Alampuram (Hemalapuram) is a town situated in Jogulamba Gadwal district in the Indian state of Telangana. Alampur is a popular Hindu pilgrimage site in Shaktism and is also home to the Navabrahma Temples, a group of nine temples dedicated to Shiva built in the seventh and eighth century CE. It is near to the confluence of the rivers Tungabhadra and Krishna and is referred to as Dakshina Kasi and is also considered the western gateway to Srisailam (Srisaila Paschima Dwaram). The sacredness of Alampur is mentioned in the Skanda Purana. It is surrounded by the Nallamala hills and is situated on the left bank of the Tungabhadra River.
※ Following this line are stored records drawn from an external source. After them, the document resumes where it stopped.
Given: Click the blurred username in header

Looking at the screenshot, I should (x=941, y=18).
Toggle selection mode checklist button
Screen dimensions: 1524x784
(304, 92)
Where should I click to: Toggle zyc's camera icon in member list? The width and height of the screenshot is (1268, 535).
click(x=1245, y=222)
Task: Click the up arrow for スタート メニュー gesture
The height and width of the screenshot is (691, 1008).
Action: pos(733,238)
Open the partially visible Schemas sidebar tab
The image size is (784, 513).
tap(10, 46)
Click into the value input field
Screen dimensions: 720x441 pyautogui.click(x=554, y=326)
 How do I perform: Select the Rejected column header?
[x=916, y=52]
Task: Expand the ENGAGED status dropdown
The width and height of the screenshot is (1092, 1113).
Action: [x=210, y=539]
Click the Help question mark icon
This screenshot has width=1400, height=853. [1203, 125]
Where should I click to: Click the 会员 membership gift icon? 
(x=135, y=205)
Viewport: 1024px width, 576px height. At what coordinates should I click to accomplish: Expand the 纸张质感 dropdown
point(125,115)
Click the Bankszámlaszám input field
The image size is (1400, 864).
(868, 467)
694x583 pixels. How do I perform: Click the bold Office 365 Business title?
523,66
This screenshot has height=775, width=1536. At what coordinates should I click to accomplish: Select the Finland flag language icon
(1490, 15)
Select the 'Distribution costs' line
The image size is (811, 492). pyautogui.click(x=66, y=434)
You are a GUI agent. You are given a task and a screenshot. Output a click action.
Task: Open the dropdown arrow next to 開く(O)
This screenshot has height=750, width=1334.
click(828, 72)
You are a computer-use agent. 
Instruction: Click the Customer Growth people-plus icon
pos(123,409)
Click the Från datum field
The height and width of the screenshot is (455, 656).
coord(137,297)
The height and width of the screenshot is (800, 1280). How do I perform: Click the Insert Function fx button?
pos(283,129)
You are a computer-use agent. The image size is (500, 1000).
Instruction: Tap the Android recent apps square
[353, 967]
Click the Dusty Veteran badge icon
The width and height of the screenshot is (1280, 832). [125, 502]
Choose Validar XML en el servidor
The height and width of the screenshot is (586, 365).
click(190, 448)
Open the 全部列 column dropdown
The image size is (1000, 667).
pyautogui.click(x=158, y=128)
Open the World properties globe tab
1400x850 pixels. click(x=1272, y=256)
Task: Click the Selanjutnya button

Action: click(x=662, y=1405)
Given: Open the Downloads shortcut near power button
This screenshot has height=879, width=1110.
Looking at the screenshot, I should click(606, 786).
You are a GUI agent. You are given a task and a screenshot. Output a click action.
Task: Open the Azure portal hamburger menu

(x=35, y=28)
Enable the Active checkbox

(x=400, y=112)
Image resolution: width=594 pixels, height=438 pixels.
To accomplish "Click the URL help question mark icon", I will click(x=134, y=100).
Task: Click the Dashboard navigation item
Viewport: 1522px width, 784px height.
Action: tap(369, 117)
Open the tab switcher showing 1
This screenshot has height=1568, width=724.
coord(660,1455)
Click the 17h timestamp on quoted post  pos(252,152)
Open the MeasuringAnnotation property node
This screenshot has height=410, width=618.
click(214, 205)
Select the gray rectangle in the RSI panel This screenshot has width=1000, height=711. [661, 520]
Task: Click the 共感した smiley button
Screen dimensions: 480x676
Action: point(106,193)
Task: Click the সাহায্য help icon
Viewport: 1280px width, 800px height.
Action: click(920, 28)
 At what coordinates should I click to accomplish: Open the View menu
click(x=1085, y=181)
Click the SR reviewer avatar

Alampur was ruled by badami chalukyas they built 9 cluster of shiva temples. After them rashtrakutas of manyakheta and western chalukyas of karnataka built papanasi temples. Alampur is home to multiple Telugu and old Kannada inscriptions .Alampur contains numerous Hindu temples, the prominent ones being Jogulamba temple, Navabrahma temples, Papanasi temples, and Sangameswara Temple.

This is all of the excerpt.